Even though no clear genotype/phenotype correlation exists, the early onset and more aggressive forms of INAD are associated with truncating PLA2G6 mutations, while the ‘atypical’ presentation is more common in individuals with missense mutations [24]. Interestingly, a majority (85/129) of the mutations reported here are missense (Table C in S1 File). Engel et al. [37] have demonstrated that the catalytic function of PLA2G6 was impaired by mutations associated with INAD, but not with DPC. However, further functional studies are required to elucidate the exact pathogenesis caused by mutations in this gene.

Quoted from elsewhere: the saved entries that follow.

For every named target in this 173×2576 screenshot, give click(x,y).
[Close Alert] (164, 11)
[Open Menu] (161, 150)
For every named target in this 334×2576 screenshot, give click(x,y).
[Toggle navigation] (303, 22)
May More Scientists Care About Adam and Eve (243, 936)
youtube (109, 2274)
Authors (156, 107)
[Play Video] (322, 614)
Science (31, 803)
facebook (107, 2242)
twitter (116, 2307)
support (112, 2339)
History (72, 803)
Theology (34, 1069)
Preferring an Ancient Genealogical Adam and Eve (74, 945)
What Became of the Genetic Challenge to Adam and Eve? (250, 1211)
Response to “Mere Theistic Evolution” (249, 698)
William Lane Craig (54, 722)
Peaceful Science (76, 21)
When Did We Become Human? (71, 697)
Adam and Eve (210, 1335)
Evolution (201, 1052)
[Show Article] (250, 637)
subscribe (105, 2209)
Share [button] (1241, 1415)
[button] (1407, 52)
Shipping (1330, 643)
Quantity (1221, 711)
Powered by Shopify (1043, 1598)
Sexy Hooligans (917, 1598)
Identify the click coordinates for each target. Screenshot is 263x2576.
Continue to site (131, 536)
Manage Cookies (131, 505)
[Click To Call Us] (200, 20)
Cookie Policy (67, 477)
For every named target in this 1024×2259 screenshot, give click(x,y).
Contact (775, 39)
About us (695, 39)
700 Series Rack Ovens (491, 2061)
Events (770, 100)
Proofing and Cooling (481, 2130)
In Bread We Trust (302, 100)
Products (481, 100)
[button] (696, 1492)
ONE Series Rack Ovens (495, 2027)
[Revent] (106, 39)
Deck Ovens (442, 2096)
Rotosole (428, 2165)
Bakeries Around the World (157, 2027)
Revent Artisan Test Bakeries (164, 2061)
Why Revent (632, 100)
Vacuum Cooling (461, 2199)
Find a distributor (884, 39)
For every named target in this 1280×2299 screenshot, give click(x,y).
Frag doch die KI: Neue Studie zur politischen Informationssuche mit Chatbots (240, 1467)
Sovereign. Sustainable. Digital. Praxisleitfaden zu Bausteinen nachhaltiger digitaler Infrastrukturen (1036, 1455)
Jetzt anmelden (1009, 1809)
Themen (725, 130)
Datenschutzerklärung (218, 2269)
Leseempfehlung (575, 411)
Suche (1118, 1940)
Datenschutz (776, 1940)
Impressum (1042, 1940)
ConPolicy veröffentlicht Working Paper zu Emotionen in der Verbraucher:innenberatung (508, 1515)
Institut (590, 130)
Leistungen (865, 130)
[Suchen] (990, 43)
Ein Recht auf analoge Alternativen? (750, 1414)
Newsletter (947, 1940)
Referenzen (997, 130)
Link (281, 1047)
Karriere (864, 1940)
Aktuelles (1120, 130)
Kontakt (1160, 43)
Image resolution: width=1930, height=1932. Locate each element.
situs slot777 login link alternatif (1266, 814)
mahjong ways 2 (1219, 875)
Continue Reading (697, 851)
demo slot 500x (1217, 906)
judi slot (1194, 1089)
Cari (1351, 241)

In conclusion, we have identified a total of 13 different mutations in PLA2G6, including five novel ones, in 12/22 families. The absence of mutations in the remaining 10/22 families suggests that the mutations could be in deep intronic or promoter regions of this gene or these families have large deletions, which are not amenable to Sanger sequencing. It is also possible that INAD in these families is due to mutations in a yet to be identified gene. Further, with the five novel mutations reported here, the total number of mutations described to date in PLA2G6 reaches 129 (Table C in S1 File). The present finding will be useful for genetic diagnosis, carrier detection and genetic counselling to families included in this study and other families with similar disease condition.

Supporting Information

S1 File. Supporting multiple Figures and Tables (pdf).

(PDF)

Acknowledgments

We thank the patients and their family members for their participation in the study. We also thank four reviewers for their suggestions to improve the manuscript.

Data Availability

All relevant data are within the paper and its Supporting Information file.

Funding Statement

This work was financially supported by a research grant (BT/PR13307/MED/12/449/2009) from the Department of Biotechnology, New Delhi to AK. The funders had no role in study design, data collection and analysis, decision to publish, or preparation of the manuscript.